> Short exercise
Pull out the entries verbatim, starting at the line that contains "The image size is (1456, 819). Find" and continuing through the end of the entries.

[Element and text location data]
--*--

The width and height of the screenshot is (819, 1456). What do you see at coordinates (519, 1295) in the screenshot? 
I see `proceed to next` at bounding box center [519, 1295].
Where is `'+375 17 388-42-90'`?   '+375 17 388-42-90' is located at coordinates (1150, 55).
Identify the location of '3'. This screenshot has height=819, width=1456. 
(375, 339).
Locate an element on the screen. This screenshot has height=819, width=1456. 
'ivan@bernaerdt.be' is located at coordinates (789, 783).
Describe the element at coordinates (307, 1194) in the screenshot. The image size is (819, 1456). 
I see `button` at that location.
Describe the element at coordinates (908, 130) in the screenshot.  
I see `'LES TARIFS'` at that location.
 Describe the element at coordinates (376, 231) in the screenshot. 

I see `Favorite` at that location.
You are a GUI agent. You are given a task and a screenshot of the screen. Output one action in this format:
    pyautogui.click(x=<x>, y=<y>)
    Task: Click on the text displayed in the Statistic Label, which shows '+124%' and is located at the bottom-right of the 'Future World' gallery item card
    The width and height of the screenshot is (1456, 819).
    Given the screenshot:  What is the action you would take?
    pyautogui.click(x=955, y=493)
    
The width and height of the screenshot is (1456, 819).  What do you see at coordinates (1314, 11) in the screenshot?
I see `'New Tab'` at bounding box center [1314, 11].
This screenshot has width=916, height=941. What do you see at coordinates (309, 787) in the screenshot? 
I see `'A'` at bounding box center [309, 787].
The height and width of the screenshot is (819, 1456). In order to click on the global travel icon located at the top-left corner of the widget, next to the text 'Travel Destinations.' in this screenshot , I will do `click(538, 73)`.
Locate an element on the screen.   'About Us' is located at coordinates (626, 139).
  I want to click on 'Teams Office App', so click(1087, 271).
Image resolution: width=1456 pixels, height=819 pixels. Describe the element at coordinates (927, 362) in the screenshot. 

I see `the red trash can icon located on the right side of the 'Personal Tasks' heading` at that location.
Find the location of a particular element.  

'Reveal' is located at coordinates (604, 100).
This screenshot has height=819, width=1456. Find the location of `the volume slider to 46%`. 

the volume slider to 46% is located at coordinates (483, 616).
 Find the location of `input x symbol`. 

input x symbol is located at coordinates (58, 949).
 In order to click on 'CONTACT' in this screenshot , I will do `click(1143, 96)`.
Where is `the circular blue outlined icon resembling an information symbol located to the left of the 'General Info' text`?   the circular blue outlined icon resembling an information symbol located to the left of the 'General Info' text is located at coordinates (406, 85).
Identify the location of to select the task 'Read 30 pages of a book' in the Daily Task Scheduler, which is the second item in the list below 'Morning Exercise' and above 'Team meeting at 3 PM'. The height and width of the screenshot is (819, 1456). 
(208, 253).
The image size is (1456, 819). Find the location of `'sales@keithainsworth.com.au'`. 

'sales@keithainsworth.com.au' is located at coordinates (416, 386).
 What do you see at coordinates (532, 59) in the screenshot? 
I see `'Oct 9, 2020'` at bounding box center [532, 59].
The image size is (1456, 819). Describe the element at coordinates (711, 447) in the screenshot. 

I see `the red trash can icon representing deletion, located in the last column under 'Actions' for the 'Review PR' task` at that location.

--*--

> Task answer
The image size is (1456, 819). Find the location of `'sales@keithainsworth.com.au'`. 

'sales@keithainsworth.com.au' is located at coordinates (416, 386).
 What do you see at coordinates (532, 59) in the screenshot? 
I see `'Oct 9, 2020'` at bounding box center [532, 59].
The image size is (1456, 819). Describe the element at coordinates (711, 447) in the screenshot. 

I see `the red trash can icon representing deletion, located in the last column under 'Actions' for the 'Review PR' task` at that location.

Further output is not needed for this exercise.